Phenotype-genotype correlations have been reported in KS for extra-facial anomalies. Cardiovascular abnormalities, namely ventricular septal defects, coarctation of the aorta, atrial septal defects, bicuspid aortic valve, patent ductus arteriosus, and hypoplastic left heart syndrome52,53,53,54,55 are more prevalent in KS2 compared to KS11,56. Persistent hypoglycemia due to pituitary hormone deficiency, adrenal insufficiency, growth hormone deficiency and dysregulated insulin secretion by the pancreatic β-cells57,58 are also more frequent in KS210, possibly because the inhibition of KDM6A increases the release of insulin from pancreatic islet cells, as suggested by mouse models1,59. Urinary tract anomalies, such as horseshoe kidneys and renal hypoplasia, seem to be more frequent in KS1, and genital defects such as cryptorchidism and hypospadias could be more frequent in KS256,60,61.

Rouxel et al.5 underline the lack of Asian patients in their evaluation, and proposed that larger series were needed to better define phenotypical differences between KS1 and KS2, and the general dependance of the phenotype with ethnicity6,12. The collaboration with an Asian clinical genetics center (Bangkok) is thus a strong point of this study.

The use of textural feature extraction allowed our model account for typical KS characteristics not recognized by geometric analysis (Procrustes) alone. The lateral sparsening of the eyebrows and heavy lashes giving the impression of make-up eyes were thus included into in the classification.

Barry et al.1 reported a large meta-analysis including 152 articles and 1369 individuals with KS and assessed the prevalence of the different types of pathogenic variation per gene.
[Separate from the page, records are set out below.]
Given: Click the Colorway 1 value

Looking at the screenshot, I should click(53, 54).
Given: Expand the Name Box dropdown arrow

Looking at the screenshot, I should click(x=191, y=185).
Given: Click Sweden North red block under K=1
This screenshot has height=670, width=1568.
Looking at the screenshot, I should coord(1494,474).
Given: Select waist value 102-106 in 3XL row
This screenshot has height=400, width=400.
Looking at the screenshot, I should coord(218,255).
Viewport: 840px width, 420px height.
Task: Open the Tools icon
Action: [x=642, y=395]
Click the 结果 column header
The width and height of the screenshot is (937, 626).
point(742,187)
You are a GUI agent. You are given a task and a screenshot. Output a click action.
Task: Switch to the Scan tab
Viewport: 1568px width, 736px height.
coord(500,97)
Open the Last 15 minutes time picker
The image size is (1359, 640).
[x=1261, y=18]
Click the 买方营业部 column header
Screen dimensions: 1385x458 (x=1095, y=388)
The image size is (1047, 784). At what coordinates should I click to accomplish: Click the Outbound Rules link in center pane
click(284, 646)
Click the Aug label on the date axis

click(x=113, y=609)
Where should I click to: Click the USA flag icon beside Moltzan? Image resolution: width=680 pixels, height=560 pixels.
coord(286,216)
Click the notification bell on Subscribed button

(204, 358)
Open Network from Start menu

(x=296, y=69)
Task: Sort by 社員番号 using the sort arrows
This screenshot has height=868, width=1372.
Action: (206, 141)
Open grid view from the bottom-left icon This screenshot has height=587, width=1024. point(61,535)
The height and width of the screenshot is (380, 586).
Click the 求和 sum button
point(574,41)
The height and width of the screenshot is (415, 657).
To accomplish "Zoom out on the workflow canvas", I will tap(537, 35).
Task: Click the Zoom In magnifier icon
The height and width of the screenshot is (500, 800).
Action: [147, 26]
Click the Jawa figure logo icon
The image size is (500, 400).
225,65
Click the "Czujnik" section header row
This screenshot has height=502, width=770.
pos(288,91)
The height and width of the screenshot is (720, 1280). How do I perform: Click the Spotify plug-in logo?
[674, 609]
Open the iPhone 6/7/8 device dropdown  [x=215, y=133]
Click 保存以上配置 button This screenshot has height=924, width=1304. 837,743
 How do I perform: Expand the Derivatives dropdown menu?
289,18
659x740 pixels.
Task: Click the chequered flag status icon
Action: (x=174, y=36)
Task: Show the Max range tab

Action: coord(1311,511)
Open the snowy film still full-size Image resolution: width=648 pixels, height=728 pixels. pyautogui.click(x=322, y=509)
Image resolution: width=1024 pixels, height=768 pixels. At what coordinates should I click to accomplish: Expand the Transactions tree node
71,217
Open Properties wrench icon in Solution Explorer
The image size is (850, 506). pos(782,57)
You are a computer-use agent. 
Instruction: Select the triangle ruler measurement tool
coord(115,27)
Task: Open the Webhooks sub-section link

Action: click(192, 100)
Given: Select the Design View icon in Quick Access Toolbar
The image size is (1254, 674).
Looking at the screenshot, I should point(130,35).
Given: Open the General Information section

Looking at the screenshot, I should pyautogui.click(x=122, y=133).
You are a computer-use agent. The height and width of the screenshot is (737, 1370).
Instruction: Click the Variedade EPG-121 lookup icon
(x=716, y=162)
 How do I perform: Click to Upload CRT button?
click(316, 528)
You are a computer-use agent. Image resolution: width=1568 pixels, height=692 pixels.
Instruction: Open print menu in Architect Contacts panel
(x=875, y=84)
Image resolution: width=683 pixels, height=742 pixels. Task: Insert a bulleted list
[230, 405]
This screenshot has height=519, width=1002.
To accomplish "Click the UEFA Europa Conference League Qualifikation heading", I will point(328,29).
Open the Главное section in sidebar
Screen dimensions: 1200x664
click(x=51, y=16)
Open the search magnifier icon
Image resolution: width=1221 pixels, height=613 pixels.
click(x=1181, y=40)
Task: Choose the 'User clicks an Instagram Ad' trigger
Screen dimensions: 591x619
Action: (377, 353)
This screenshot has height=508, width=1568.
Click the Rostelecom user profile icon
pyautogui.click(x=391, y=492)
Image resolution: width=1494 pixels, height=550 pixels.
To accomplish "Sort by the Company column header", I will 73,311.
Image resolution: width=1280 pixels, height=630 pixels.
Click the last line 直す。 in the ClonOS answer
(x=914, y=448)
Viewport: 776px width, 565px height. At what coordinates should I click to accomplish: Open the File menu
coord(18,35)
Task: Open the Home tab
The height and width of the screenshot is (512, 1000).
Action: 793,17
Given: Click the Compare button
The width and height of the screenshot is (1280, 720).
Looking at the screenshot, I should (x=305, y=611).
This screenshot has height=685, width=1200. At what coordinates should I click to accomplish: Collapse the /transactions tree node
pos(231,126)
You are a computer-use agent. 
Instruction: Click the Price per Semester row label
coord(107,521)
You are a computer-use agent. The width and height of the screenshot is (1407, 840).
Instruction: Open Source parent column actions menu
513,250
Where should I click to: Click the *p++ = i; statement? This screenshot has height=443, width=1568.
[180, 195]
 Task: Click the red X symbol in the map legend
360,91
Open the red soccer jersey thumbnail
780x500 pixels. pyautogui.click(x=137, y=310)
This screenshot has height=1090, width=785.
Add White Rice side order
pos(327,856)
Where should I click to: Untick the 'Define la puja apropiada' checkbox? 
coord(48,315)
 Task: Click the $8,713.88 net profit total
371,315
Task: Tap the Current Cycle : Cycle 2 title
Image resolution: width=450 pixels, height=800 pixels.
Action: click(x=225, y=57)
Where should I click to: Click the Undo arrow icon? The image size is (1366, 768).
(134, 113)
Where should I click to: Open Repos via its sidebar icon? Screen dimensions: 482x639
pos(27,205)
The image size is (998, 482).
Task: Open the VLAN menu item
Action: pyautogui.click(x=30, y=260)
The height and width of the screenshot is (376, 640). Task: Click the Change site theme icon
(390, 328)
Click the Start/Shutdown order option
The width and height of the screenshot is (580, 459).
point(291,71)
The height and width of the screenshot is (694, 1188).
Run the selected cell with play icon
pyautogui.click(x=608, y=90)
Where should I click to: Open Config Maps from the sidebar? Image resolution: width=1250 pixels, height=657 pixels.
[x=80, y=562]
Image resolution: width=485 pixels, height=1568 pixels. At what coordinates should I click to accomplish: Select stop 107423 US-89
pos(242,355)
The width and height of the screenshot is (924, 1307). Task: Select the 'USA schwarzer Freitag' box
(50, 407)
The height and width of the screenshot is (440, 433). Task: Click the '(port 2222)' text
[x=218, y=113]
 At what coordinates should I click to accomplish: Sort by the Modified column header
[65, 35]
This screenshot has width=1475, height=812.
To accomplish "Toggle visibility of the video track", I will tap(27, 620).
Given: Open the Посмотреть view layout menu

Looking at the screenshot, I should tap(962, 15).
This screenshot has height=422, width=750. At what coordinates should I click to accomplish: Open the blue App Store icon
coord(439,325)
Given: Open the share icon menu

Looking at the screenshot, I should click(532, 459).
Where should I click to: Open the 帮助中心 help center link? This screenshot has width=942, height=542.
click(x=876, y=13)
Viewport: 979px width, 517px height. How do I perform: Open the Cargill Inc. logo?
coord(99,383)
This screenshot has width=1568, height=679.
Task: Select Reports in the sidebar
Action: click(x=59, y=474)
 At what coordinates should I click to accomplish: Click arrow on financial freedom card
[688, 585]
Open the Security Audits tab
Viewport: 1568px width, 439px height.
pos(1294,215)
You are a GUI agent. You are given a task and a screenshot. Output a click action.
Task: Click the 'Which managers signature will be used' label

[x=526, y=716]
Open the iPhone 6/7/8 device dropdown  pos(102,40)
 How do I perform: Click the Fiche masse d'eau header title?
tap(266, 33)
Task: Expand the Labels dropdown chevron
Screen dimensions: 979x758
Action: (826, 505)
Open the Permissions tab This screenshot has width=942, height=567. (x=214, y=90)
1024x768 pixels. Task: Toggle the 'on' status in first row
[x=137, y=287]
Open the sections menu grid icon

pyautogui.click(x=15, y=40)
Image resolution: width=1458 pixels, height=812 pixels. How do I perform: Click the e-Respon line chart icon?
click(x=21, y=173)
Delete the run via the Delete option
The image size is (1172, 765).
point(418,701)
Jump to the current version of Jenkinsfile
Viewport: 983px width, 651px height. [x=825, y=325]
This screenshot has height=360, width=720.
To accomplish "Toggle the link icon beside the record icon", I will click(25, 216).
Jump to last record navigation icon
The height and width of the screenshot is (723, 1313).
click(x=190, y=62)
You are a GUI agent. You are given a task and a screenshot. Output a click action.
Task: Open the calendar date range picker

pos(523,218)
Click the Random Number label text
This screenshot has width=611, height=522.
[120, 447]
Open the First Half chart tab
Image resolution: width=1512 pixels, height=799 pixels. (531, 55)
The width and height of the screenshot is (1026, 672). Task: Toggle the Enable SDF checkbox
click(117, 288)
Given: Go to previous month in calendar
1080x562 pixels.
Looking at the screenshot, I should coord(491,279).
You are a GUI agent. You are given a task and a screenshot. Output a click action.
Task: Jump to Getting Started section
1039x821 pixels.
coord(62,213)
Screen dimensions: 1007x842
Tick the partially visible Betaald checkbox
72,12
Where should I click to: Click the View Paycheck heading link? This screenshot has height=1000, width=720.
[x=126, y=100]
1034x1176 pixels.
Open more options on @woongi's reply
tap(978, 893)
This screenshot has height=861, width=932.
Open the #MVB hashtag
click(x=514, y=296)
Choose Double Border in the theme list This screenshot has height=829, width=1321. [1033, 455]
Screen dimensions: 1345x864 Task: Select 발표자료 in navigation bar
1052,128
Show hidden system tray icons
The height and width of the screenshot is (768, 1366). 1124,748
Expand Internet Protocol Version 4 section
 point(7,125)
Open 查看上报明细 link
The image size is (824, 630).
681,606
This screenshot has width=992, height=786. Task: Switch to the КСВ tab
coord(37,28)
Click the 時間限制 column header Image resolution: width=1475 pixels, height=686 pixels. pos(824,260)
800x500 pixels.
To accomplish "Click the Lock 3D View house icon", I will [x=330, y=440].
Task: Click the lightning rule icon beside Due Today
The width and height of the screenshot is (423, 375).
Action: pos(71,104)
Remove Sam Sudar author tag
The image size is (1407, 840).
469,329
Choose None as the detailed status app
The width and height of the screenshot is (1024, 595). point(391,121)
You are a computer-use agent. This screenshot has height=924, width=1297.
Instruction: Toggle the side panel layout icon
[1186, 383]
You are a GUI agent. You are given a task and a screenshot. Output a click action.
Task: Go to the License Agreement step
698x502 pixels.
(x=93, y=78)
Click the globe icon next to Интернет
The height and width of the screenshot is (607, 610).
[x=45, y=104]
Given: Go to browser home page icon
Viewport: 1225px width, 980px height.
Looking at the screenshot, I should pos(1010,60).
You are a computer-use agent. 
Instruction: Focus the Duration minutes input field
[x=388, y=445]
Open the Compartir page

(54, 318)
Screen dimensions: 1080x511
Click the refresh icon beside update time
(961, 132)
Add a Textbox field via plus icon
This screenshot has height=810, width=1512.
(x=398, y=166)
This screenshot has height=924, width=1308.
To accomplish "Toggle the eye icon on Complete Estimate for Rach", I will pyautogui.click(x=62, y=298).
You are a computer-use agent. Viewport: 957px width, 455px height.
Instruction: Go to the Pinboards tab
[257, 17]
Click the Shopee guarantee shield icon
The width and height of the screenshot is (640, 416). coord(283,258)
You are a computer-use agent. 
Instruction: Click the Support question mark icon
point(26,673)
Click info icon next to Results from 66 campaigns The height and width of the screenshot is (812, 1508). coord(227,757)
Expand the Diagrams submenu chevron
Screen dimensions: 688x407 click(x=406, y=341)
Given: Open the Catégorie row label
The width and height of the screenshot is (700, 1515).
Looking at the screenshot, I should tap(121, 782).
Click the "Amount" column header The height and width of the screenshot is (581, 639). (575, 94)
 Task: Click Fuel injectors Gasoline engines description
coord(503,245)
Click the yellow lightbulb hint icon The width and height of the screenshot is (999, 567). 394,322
The majority of KMT2D variants were truncating (non-sense 34%, frameshift 34%), then missense (23%) and finally splice site variants (9%). The majority of KDM6A variants were truncating (frameshift 36% > non-sense 27%), followed by splice site (20%), and missense (18%). We found similar results, with a higher prevalence of truncating non-sense variants for both genes. There was a higher prevalence of splice donor site variants, with 26% for KMT2D and 30% for KDM6A. Some authors report a more severe clinical outcomes in patients with non-sense variants than in patients with a frameshift variant1. Faundes et al.56 found more severe neurodevelopmental anomalies in patients with protein-truncating mutations in the KS2 group. Shah et al.62 reported ophthalmological anomalies such as strabismus, blue sclerae, microphthalmia and refractive anomalies that were more severe in patients with a non-sense variant, and less frequent in patients with a frameshift variant. Our model did not find any significant difference in facial phenotype between PTV and PAV.

Conclusion

Here we report an automatic detection model for KS including the face, profiles and ears, with performances (AUC 0.993 and accuracy 95.8%) comparable to those of Face2Gene, on an independent validation set. These performances were achieved using an international cohort of 107 patients with a confirmed molecular diagnosis of KS. Using the same model, we were able to separate patients with KS1 (KMT2D) from KS2 (KDM6A), with an AUC of 0.805. These results seem to at least outperform Face2Gene and support the possibility of using a phenotype-first strategy to diagnose KS and detect its two causal genes.